Jon Ryan honoured to be inducted into Saskatchewan Sports Hall of Fame

Photo by TROY FLEECE /Regina Leader-Post Saskatchewan Roughriders punter Jon Ryan in pregame warmups in preseason CFL action at Mosaic Stadium in Regina.

Taylor Shire

Regina Leader-Post

Jon Ryan can remember walking into the Saskatchewan Sports Hall of Fame in downtown Regina as a kid and admiring the inductees who lined the walls.

Now, the 43-year-old former professional football player will be among those enshrined as it was announced on Tuesday that he is part of the Class of 2025.

“It means a lot,” Ryan said of his induction. “It wasn’t necessarily something I was expecting.

“Growing up as a kid, taking field trips to the hall of fame and seeing guys like Gordie Howe and Mary Bonnie Baker, people like that, to now be able to think that my name is going to be along theirs in that same hall is a pretty humbling.

“Maybe someday a kid will be able to walk in there and be able to have a dream because of me.”

Growing up in Regina, Ryan played high school football for the Sheldon-Williams Spartans before going on to suit up for the University of Regina Rams.

In 2004, Ryan was drafted by the CFL’s Winnipeg Blue Bombers and spent two years with the club, establishing a CFL punting record in his second season, before joining the NFL’s Green Bay Packers.

He spent two years in Green Bay before joining the Seattle Seahawks in 2008. In 2014, Ryan became the first Saskatchewan-born player to win the Super Bowl when the Seahawks topped the Denver Broncos.

After 13 years in the NFL, Ryan finished his career back in the CFL spending two seasons with his hometown Saskatchewan Roughriders before a final season with the Edmonton Elks in 2022.

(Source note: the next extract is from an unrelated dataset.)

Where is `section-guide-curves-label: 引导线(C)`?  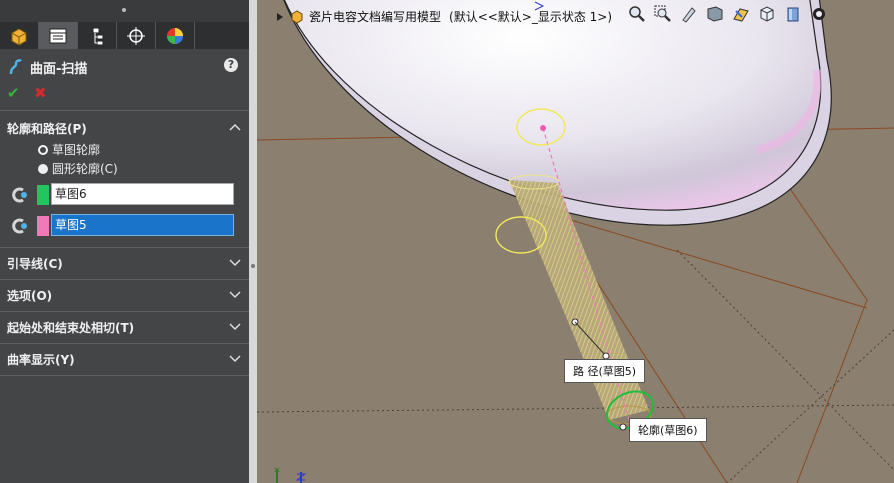
section-guide-curves-label: 引导线(C) is located at coordinates (35, 264).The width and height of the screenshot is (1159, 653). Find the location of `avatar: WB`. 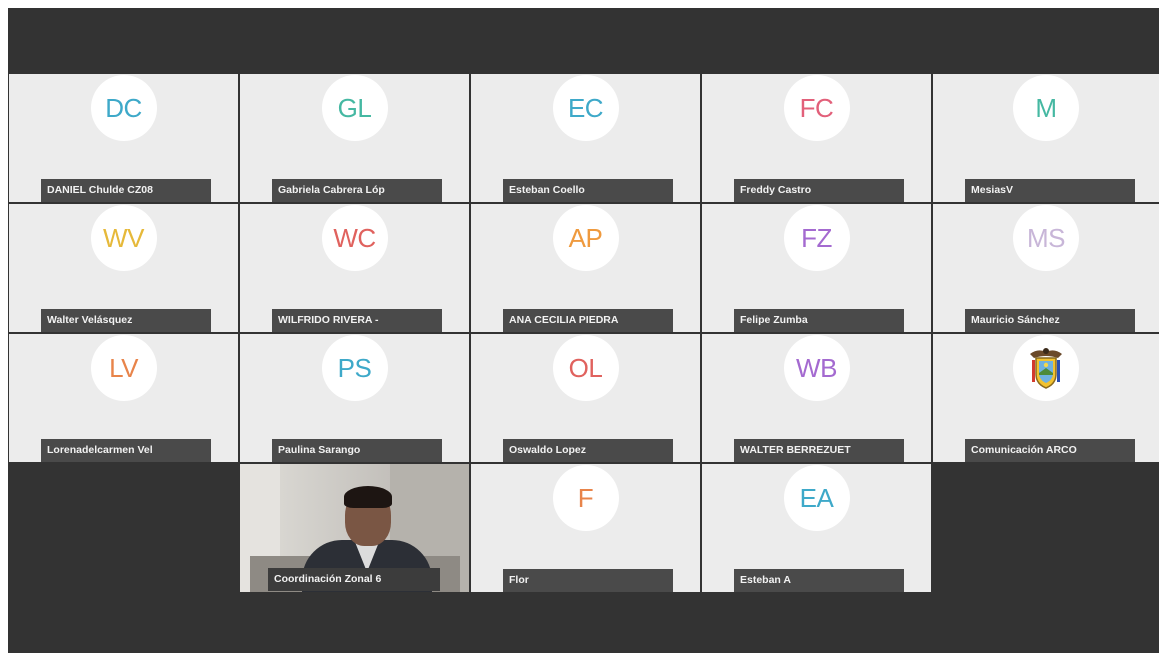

And while he’s made a living out of kicking a football, Ryan was actually a talented receiver in his university days, leading the Reams in his second season before being drafted by the Blue Bombers as a receiver/punter.

“I actually loved playing receiver,” said the proud son of Bob and Barb Ryan. “And I think my dad talked to me one time he said, ‘You could probably work your butt off and be a fringe receiver in the CFL; kind of be up and down from the practice roster and maybe be a fifth receiver. And you can probably do that for four or five years and have a lot of fun — or you could go and kick for the next decade or two.’

“So when he laid it out like that to me, when I got to that first training camp and I was in a couple receivers drills with guys like Milt Stegall, it became apparent to me that I better keep up with this punting thing.”

And so he did. But does he remember when he punted a football for the first time?

“I was seven years old; just absolutely loved football,” Ryan recalled. “And it was every day at recess, every day after school, every day at lunch, just playing football with a bunch of seven-, eight-year-olds.

“And after, you know, four or five hours of that, seven- and eight-year-olds get a little bored, and I was really just left alone with the football, and I just started kicking it and punting it.

“It was really the only thing you could do when you’re left along with a football. So really, the way my punting career started when I was seven years old (was) just out of the love of the game of football.”

That doesn’t mean he was good at punting right away.

“No, that’s kind of what drove me even harder because I became absolutely obsessed with how I could make this ball go farther and higher,” said Ryan. “And it just became such an obsession that it was something, one of the only things in my entire life where I just could never get sick of it.

“I could do it for hours on end. Even when I was almost 41 years old, playing professional football for the 19th year, I could still just do it all day. I absolutely loved it. I miss it. It’s truly my number one passion growing up and all the way through my adulthood.”

Attempting to come up with a list of people that helped him in his career, Ryan reflected on the support of his parents, siblings, wife and numerous coaches along the way.

“Actually, I couldn’t sleep last night just thinking about all the people that have made this happen for me,” said Ryan. “It really takes a village to raise a kid, and you know, it takes a village to put a guy in the NFL as well.”

Ryan will be formally inducted into the Saskatchewan Sports Hall of Fame during a ceremony on Sept. 20 alongside Julie Foster (athlete; rugby), Noah Miller (athlete; water polo), Brad Hornung (builder; hockey), Klara Kesmarky Miller (builder; gymnastics), the 1997 and 1998 Regina Rams football clubs and the 1978 and 1980 Saskatoon Harmony Centre women’s softball teams.

“I feel like it’s kind of a result of a dream coming true,” said Ryan. “I felt like when I was trying to make the NFL make the CFL, I was in full control of what I was doing and I could work hard and kind of make the team or whatever.

“And I felt like this is more of an honour than a dream because it’s just kind of something that’s been bestowed upon me from all these great people. So it just means the world to me and I don’t know if I could have ever thought it was going to happen when I look back that far.”